DIRECTIONS | Once you reach the line containing "Retweet the 'Geologic", write out that line and every remaining line of the records exactly.

DATA SUPPLIED |
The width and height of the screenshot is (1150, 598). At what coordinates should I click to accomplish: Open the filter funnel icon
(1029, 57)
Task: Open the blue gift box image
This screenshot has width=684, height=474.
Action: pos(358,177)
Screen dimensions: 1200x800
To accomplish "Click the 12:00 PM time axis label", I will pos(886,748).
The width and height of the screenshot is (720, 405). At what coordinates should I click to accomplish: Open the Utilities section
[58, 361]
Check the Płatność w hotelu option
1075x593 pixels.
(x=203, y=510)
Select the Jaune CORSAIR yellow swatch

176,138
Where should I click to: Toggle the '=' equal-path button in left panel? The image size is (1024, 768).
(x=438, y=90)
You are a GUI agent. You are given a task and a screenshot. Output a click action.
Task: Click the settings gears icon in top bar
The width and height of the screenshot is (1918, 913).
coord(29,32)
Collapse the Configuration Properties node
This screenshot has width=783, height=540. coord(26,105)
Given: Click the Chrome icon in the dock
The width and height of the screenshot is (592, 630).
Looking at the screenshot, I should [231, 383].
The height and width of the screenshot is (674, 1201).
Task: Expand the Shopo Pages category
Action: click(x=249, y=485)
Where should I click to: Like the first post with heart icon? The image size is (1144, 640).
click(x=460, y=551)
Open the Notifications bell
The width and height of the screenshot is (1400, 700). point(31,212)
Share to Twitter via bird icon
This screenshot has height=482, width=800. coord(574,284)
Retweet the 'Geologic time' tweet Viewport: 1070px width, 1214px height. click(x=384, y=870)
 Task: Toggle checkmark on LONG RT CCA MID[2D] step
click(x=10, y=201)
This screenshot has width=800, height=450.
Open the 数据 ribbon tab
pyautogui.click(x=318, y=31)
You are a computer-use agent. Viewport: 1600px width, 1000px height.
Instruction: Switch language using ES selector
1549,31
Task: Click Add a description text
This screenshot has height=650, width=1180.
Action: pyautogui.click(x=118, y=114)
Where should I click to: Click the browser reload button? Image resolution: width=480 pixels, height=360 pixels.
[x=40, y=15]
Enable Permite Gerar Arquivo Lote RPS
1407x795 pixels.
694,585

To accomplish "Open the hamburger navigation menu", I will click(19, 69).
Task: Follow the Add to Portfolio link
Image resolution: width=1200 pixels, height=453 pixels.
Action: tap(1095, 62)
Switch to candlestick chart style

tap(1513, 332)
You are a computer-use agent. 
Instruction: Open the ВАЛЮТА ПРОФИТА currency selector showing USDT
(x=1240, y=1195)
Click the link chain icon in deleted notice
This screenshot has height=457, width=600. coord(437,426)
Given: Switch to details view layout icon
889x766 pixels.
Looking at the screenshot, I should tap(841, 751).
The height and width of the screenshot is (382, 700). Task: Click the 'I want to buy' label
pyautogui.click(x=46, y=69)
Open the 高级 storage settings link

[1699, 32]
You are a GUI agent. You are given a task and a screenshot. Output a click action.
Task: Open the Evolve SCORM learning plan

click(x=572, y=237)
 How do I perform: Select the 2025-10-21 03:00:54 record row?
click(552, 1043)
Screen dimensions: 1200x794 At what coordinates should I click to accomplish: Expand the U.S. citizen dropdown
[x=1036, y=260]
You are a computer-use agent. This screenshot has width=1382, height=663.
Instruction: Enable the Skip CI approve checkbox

WRITTEN RESPONSE |
Retweet the 'Geologic time' tweet Viewport: 1070px width, 1214px height. click(x=384, y=870)
 Task: Toggle checkmark on LONG RT CCA MID[2D] step
click(x=10, y=201)
This screenshot has width=800, height=450.
Open the 数据 ribbon tab
pyautogui.click(x=318, y=31)
You are a computer-use agent. Viewport: 1600px width, 1000px height.
Instruction: Switch language using ES selector
1549,31
Task: Click Add a description text
This screenshot has height=650, width=1180.
Action: pyautogui.click(x=118, y=114)
Where should I click to: Click the browser reload button? Image resolution: width=480 pixels, height=360 pixels.
[x=40, y=15]
Enable Permite Gerar Arquivo Lote RPS
1407x795 pixels.
694,585

To accomplish "Open the hamburger navigation menu", I will click(19, 69).
Task: Follow the Add to Portfolio link
Image resolution: width=1200 pixels, height=453 pixels.
Action: tap(1095, 62)
Switch to candlestick chart style

tap(1513, 332)
You are a computer-use agent. 
Instruction: Open the ВАЛЮТА ПРОФИТА currency selector showing USDT
(x=1240, y=1195)
Click the link chain icon in deleted notice
This screenshot has height=457, width=600. coord(437,426)
Given: Switch to details view layout icon
889x766 pixels.
Looking at the screenshot, I should tap(841, 751).
The height and width of the screenshot is (382, 700). Task: Click the 'I want to buy' label
pyautogui.click(x=46, y=69)
Open the 高级 storage settings link

[1699, 32]
You are a GUI agent. You are given a task and a screenshot. Output a click action.
Task: Open the Evolve SCORM learning plan

click(x=572, y=237)
 How do I perform: Select the 2025-10-21 03:00:54 record row?
click(552, 1043)
Screen dimensions: 1200x794 At what coordinates should I click to accomplish: Expand the U.S. citizen dropdown
[x=1036, y=260]
You are a computer-use agent. This screenshot has width=1382, height=663.
Instruction: Enable the Skip CI approve checkbox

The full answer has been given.